On motion for summary judgment, the moving party bears the initial
burden of identifying those portions of the record that it believes
demonstrate the absence of material fact. Celotex Corp. v. Catrett,
477 U.S. 317, 323, 106 S.Ct. 2548, 91 L.Ed.2d 265 (1986). To defeat
summary judgment, the non-moving party must respond with facts of record
that contradict the facts identified by the movant and may not rest on
mere denials. Id. at 321 n. 3, 106 S.Ct. 2548 (quoting Fed.R.Civ.P. 56
(e)); see also First Nat'l Bank of Pennsylvania v. Lincoln Nat'l Life
Ins. Co., 824 F.2d 277, 282 (3d Cir. 1987). The non-moving party must
demonstrate the existence of evidence that would support a jury finding
in its favor. See Anderson, 477 U.S. at 248-49, 106 S.Ct. 2505.
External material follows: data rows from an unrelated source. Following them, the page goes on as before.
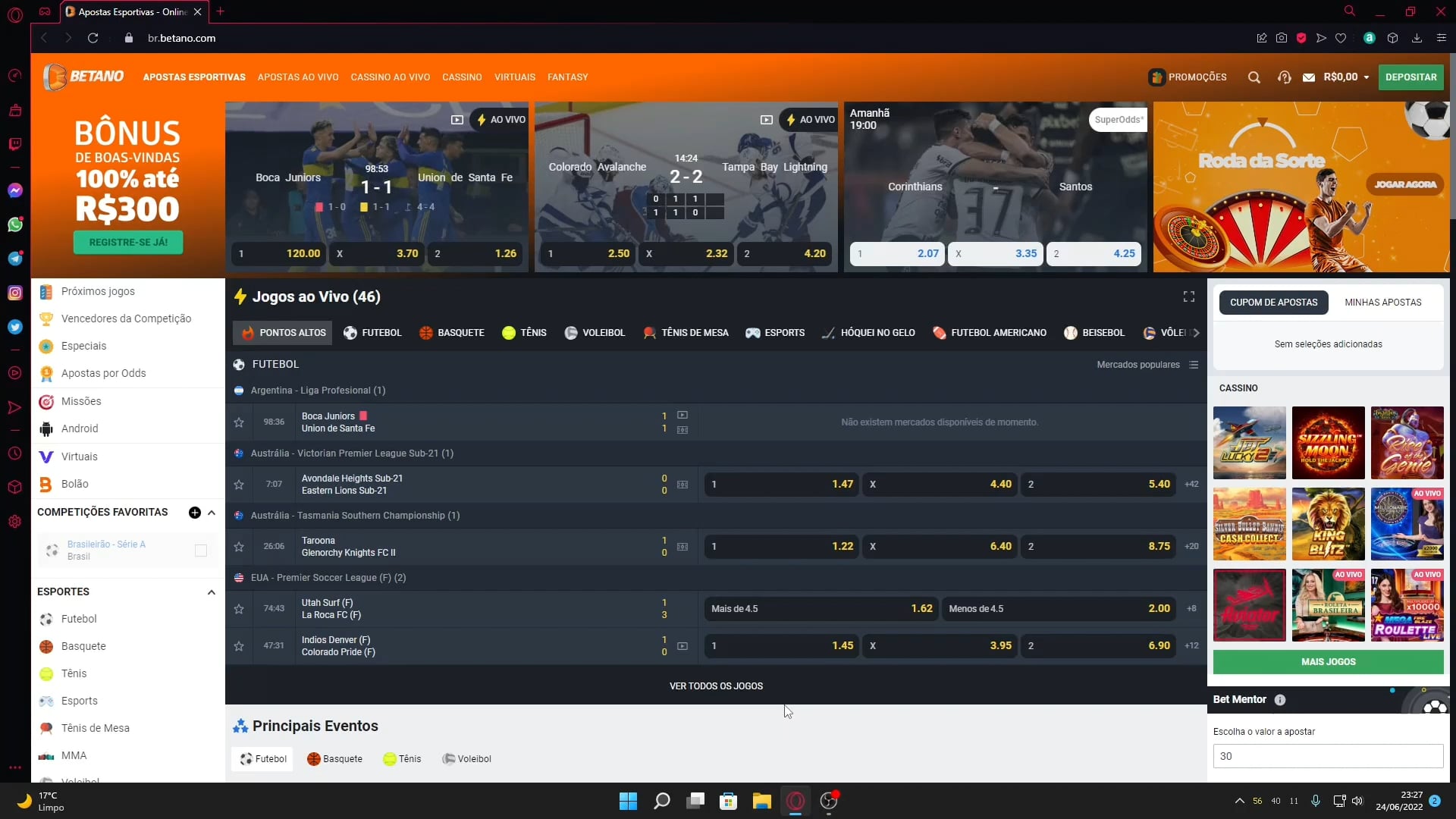This screenshot has height=819, width=1456.
Task: Click the bet amount input field
Action: pos(1327,756)
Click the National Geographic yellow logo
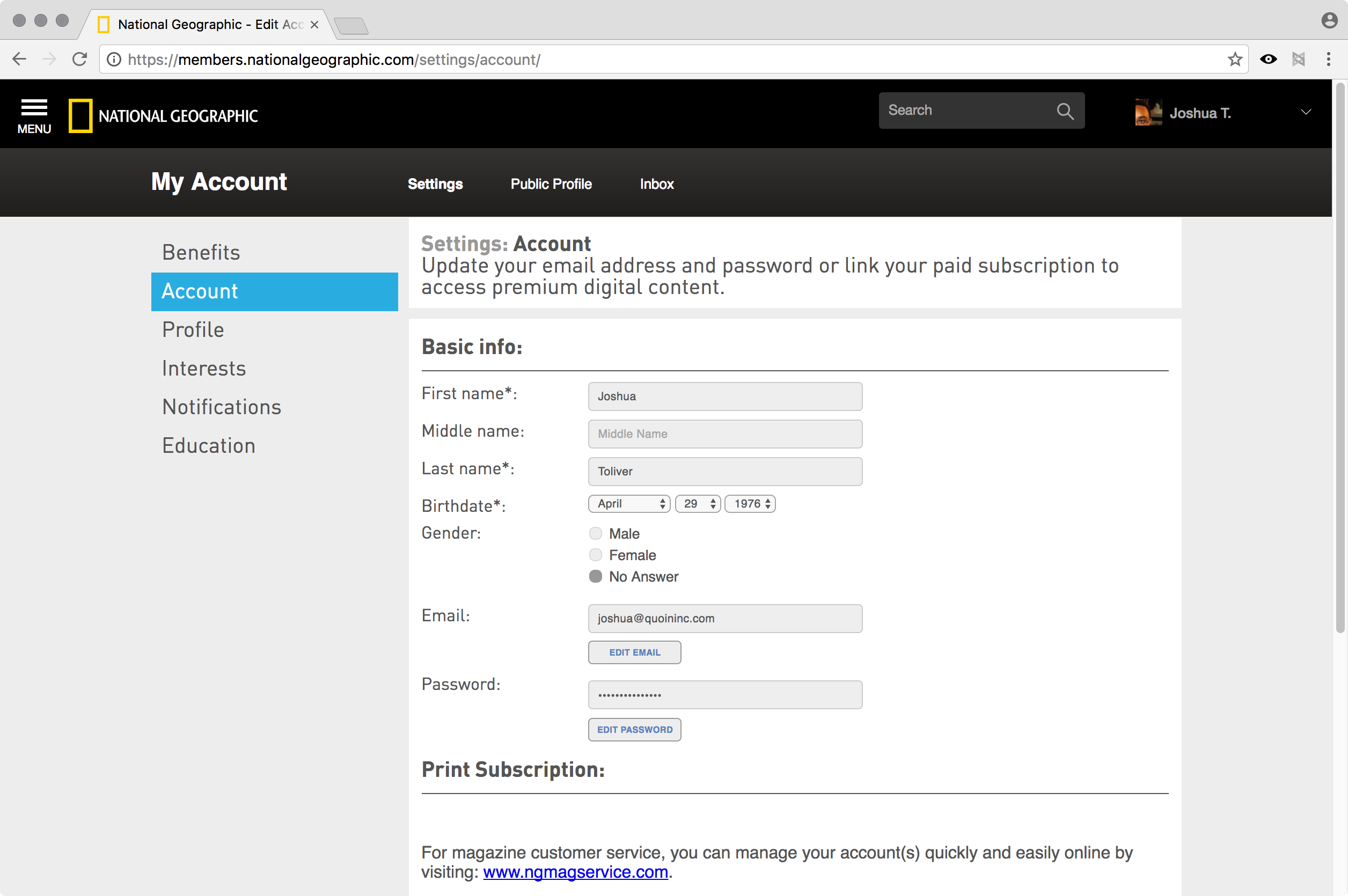 click(80, 115)
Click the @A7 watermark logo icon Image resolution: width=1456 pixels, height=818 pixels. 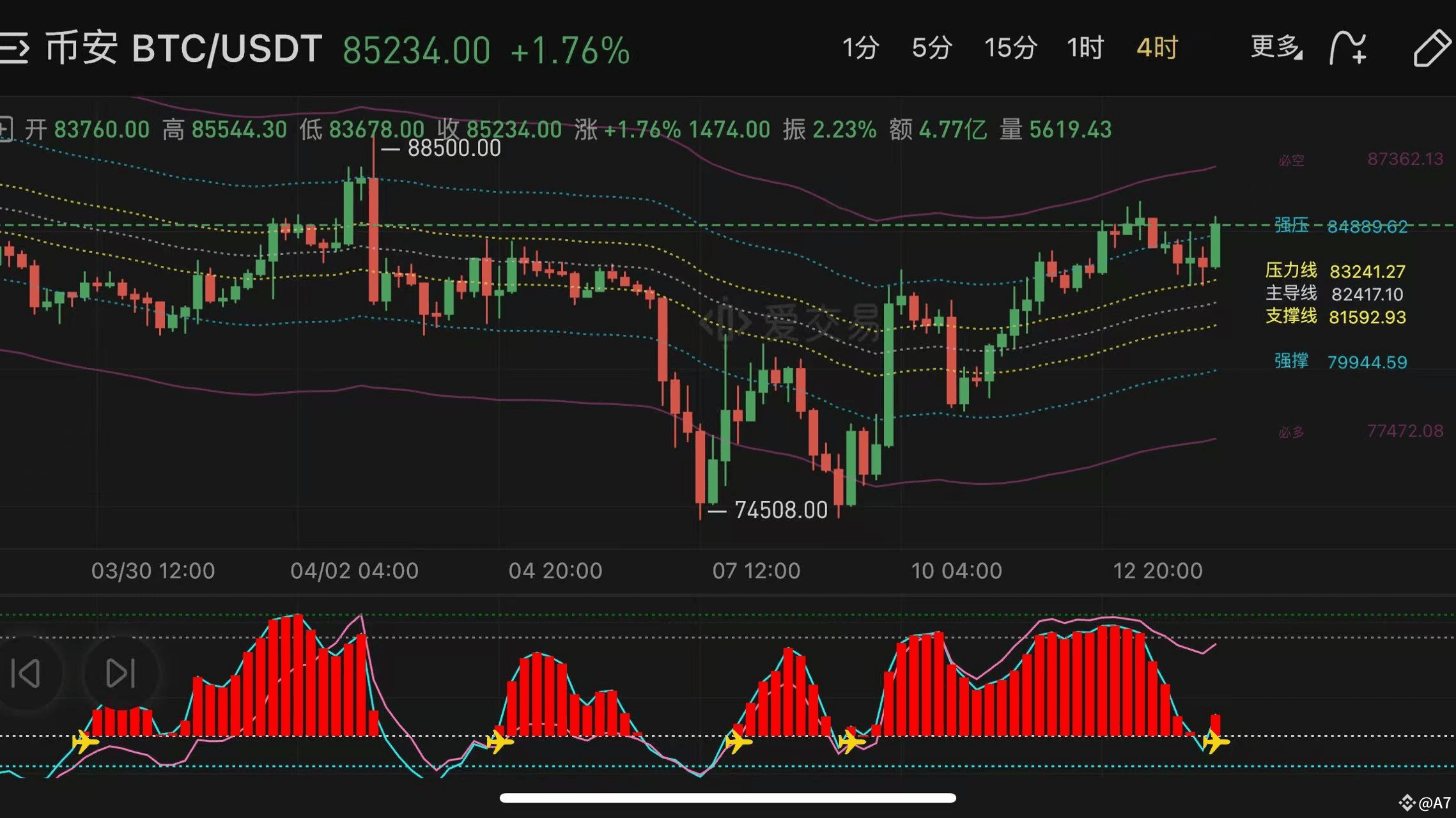1407,803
Computer Aid and Anderson Kill suggest that the summary judgment
standard that Hewlett-Packard and Sydney Fluck must overcome is
heightened by First Amendment, Sixth Amendment right to counsel, and Due
Process concerns. Computer Aid and Anderson Kill first argue because
Hewlett-Packard and Sydney Fluck are required to show actual malice, the
appropriate standard of review should
be whether the evidence in the record could support a reasonable jury
finding that Hewlett-Packard and Sydney Fluck have shown actual malice by
"clear and convincing evidence." Anderson, 477 U.S. at 255-56, 106 S.Ct.
2505. see also Tucker v. Fischbein, 1999 WL 124355 (E.D.Pa. 1999). This
is in contrast to the general review of summary judgement motions where
the non-moving party must demonstrate the existence of evidence
sufficient to support a jury finding in its favor. Anderson. 477 U.S. at
248-49, 106 S.Ct. 2505. The standard for such a jury finding is simply
"more likely than not" rather than a "clear and convincing" standard.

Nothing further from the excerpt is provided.